In this paper we report results from laboratory experiments designed to study the permeability sensitivity of reservoirs to seawater flooding. Core flood experiments using a new recirculating flow apparatus were conducted on the Hopeman Sandstone (Clashach Sandstone) which was used as an analog of carbonate-free North Sea sandstone reservoirs. The samples were confined to 345 bars and flooded at 0.3 cm³min^-1 under 207 bars pore pressure. During flooding, the fluid was regularly sampled for analysis of cations using high-performance liquid chromatography. The cores were examined for textural, mineralogical, and petrophysical changes after flooding using scanning electron microscopy (SEM), x-ray diffraction (XRD), probe minipermeametry, and ion and ele tron microprobe imaging.

During the tests, which lasted for 5 to 6 weeks, the permeability of the cores declined by as much as 50%. Over the same period, Mg, Ca, and K were removed from the fluid.

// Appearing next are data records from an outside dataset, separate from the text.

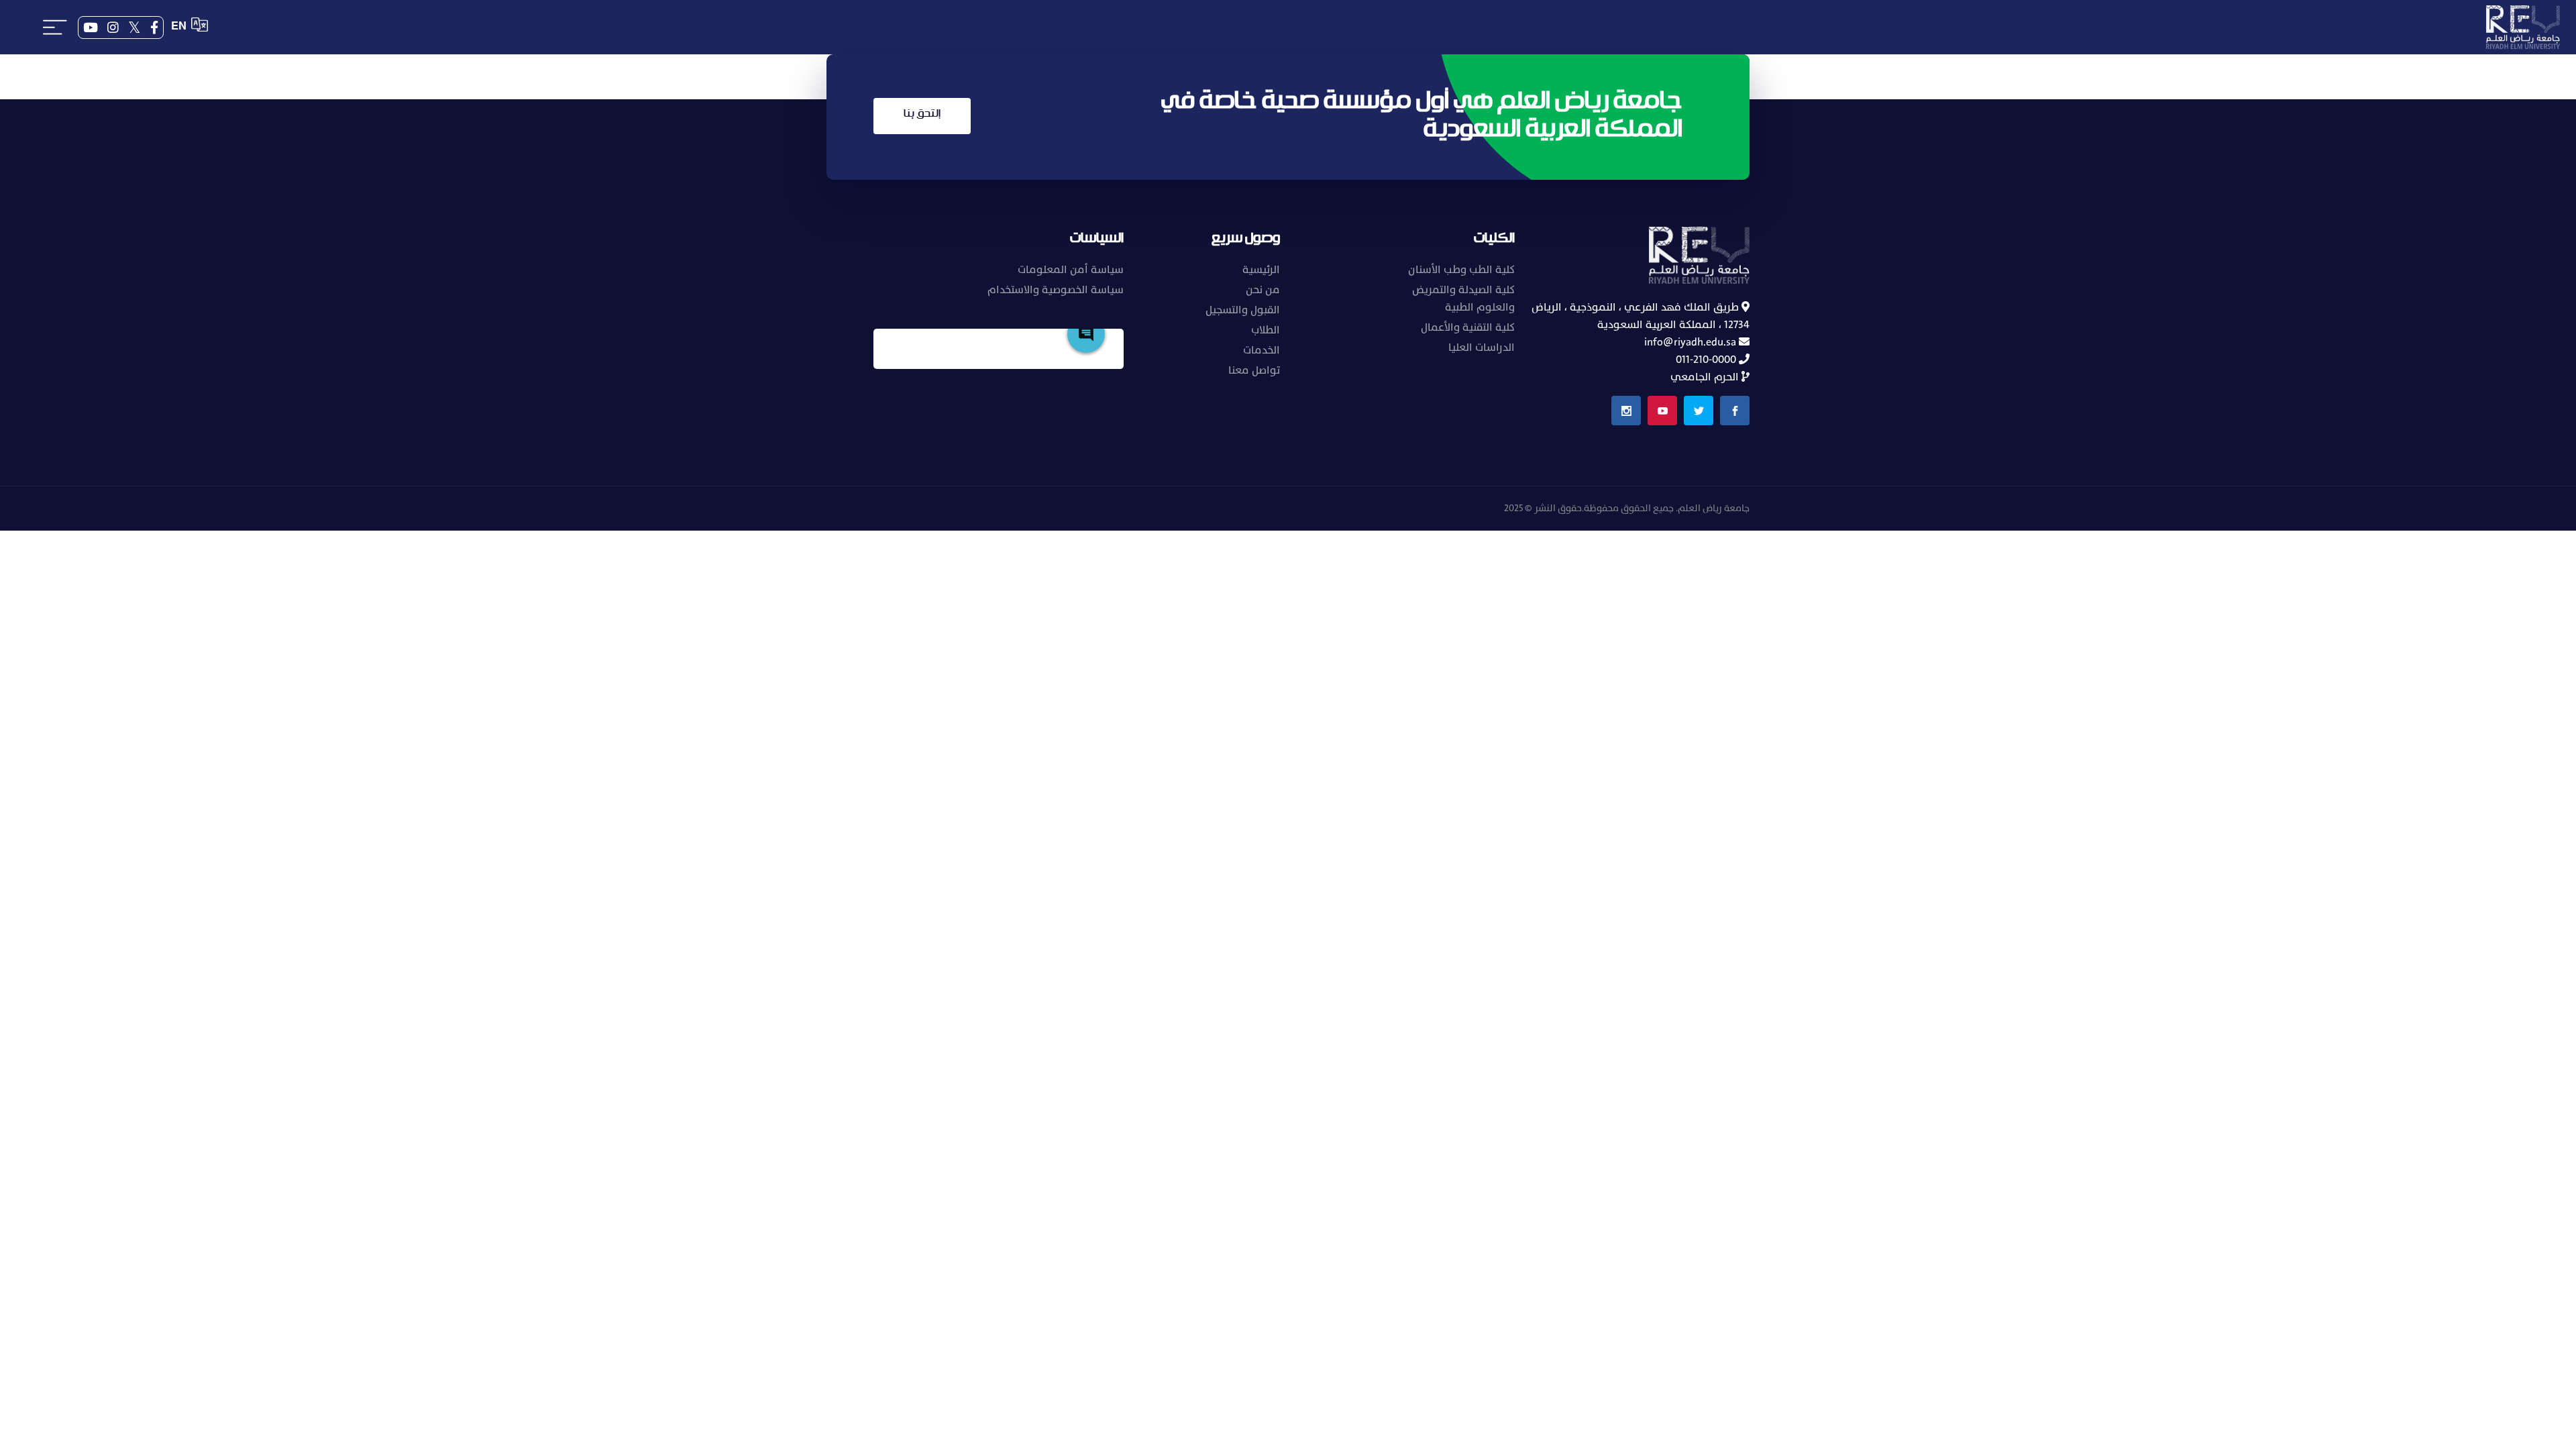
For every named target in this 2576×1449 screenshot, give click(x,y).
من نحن (1263, 290)
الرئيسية (1261, 269)
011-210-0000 (1707, 359)
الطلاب (1265, 330)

Integration of fluid data, SEM, XRD, and ion imaging suggests that permeability reductions resulted from (1) pore-throat blockage by clays and other fine mineral particles, (2) precipitation of potassium feldspar (K-feldspar), and (3) precipitation of ferric hydroxide via reduction of ferrous iron. Although permeability damage from pore plugging by fine particles commonly recovered to near starting values, chemical reactions induced permanent permeability damage. Permeability and pore-area measurements conducted on the core after flooding have shown that permeability actually increased near the inlet end of the core but decreased in both the middle and outlet end.

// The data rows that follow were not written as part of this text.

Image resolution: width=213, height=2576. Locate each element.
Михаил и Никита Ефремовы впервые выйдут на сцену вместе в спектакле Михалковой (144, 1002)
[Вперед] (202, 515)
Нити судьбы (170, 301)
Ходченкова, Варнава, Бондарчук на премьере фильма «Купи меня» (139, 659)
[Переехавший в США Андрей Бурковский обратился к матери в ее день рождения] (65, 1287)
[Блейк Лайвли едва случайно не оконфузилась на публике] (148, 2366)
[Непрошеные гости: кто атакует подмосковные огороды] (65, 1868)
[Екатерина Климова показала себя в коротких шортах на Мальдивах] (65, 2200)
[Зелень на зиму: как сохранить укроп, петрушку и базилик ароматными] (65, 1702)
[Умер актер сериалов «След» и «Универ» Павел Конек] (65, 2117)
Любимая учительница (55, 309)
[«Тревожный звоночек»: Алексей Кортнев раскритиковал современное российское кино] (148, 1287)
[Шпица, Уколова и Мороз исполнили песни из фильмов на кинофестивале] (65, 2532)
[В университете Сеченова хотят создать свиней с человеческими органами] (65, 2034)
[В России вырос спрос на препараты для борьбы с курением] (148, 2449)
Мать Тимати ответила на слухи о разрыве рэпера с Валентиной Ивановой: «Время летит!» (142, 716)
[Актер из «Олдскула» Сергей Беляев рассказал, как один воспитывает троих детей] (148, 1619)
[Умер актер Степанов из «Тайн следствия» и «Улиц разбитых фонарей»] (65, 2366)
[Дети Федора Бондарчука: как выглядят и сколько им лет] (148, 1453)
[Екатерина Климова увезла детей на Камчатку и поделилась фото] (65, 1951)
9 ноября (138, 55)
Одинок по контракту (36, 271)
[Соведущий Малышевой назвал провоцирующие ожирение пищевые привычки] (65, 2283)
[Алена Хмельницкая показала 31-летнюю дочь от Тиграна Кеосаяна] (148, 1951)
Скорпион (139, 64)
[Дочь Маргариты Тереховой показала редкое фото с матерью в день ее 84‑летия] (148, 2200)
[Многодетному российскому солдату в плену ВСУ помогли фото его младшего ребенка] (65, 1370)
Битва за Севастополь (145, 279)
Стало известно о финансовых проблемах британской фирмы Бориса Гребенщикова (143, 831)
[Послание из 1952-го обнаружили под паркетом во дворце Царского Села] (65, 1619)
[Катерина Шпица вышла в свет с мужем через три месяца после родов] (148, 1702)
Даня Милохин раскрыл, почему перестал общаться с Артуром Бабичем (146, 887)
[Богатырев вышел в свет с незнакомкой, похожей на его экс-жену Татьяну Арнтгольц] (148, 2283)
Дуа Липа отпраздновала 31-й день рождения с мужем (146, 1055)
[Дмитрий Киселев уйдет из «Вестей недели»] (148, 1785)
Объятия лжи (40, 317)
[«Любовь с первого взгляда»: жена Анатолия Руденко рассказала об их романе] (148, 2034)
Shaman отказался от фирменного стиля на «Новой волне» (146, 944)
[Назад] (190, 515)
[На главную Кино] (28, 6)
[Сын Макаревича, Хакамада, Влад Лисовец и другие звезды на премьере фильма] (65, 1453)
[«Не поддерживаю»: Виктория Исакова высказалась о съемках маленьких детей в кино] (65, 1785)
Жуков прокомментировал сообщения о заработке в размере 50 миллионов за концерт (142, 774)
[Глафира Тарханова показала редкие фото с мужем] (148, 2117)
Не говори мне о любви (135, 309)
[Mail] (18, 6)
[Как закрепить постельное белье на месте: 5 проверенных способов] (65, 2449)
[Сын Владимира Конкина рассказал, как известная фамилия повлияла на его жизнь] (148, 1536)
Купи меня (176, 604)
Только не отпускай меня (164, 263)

These findings suggest that in reservoirs, permeability reduction due to seawater flooding would be restricted to the near-injector area, leading to loss of injectivity; however, the net effect on productivity in a particular field will depend on the relative magnitude of vertical drive due to compaction, and permeability decline within the reservoir due to creation or reactivation of faults.